DATA 607 Project 4: Document Classification

Problem Statement

It can be useful to be able to classify new “test” documents using already classified “training” documents. A common example is using a corpus of labeled spam and ham (non-spam) e-mails to predict whether or not a new document is spam.

For this project, you can start with a spam/ham dataset, then predict the class of new documents (either withheld from the training dataset or from another source such as your own spam folder). One example corpus: https://spamassassin.apache.org/old/publiccorpus/

Getting Started

# loading required packages 
library(tm)

## Loading required package: NLP

library(SnowballC)
library(stringr)
library(knitr)
library(tidyr)
library(dplyr)

## 
## Attaching package: 'dplyr'

## The following objects are masked from 'package:stats':
## 
##     filter, lag

## The following objects are masked from 'package:base':
## 
##     intersect, setdiff, setequal, union

library(tidytext)
library(caret)

## Loading required package: ggplot2

## 
## Attaching package: 'ggplot2'

## The following object is masked from 'package:NLP':
## 
##     annotate

## Loading required package: lattice

library(e1071)
library(gbm)

## Loaded gbm 2.1.8.1

Loading files

# Load the ham folder bz2 archive
download.file(url = "http://spamassassin.apache.org/old/publiccorpus/20030228_easy_ham.tar.bz2", destfile = "20030228_easy_ham.tar.bz2")
untar("20021010_easy_ham.tar.bz2", exdir = "project4", compressed = "bzip2")

## Warning: untar(compressed=) is deprecated

ham.dir="DATA607Project4\\easy_ham\\"
ham_files = list.files(path = ham.dir,full.names = TRUE)

# Load the spam folder bz2 archive
download.file(url = "http://spamassassin.apache.org/old/publiccorpus/20050311_spam_2.tar.bz2", destfile = "20050311_spam_2.tar.bz2")
untar("20050311_spam_2.tar.bz2", exdir = "project4", compressed = "bzip2")
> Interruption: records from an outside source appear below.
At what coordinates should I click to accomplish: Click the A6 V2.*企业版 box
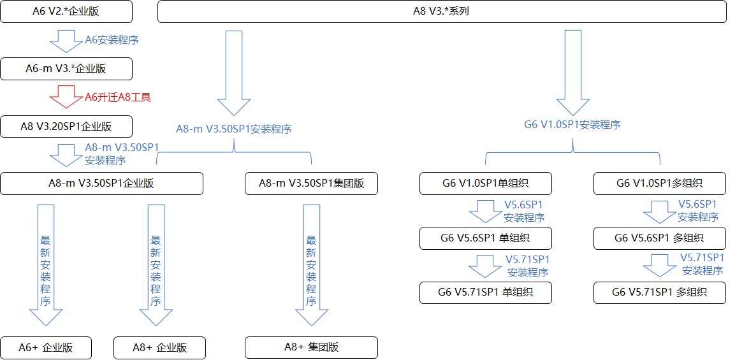[x=66, y=11]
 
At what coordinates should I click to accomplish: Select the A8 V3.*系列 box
[x=441, y=11]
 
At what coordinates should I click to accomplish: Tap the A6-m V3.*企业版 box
[x=66, y=69]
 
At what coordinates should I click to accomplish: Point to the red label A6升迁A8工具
[x=118, y=97]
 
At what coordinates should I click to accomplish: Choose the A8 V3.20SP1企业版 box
[x=66, y=126]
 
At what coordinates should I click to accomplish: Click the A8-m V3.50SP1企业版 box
[x=101, y=184]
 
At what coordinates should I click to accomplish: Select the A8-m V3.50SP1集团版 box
[x=311, y=184]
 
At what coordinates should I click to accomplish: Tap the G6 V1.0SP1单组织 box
[x=485, y=184]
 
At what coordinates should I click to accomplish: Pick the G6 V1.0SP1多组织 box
[x=659, y=184]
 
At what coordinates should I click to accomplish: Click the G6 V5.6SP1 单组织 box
[x=485, y=238]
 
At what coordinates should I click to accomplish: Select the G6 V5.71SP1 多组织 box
[x=659, y=292]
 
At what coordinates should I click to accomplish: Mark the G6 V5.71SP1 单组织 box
[x=485, y=292]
## Warning: untar(compressed=) is deprecated

Creating Dataframe

Define a directory path for easy_ham and spam_2 folders using forward slahes ‘/’ within the sting and creates a data frame with the email content and tags them as ‘ham’ or ‘spam’. It binds the ‘ham’ and ‘spam’ data frames together and shows a table of the counts for each tag in the combined data frame in which there are 2501 ham and 1397 spam messages.

Machine learning-based text classification has two phases; training and prediction.

Training phase A supervised machine learning algorithm is trained on the input-labeled dataset during the training phase. At the end of this process, we get a trained model that we can use to obtain predictions (labels) on new and unseen data.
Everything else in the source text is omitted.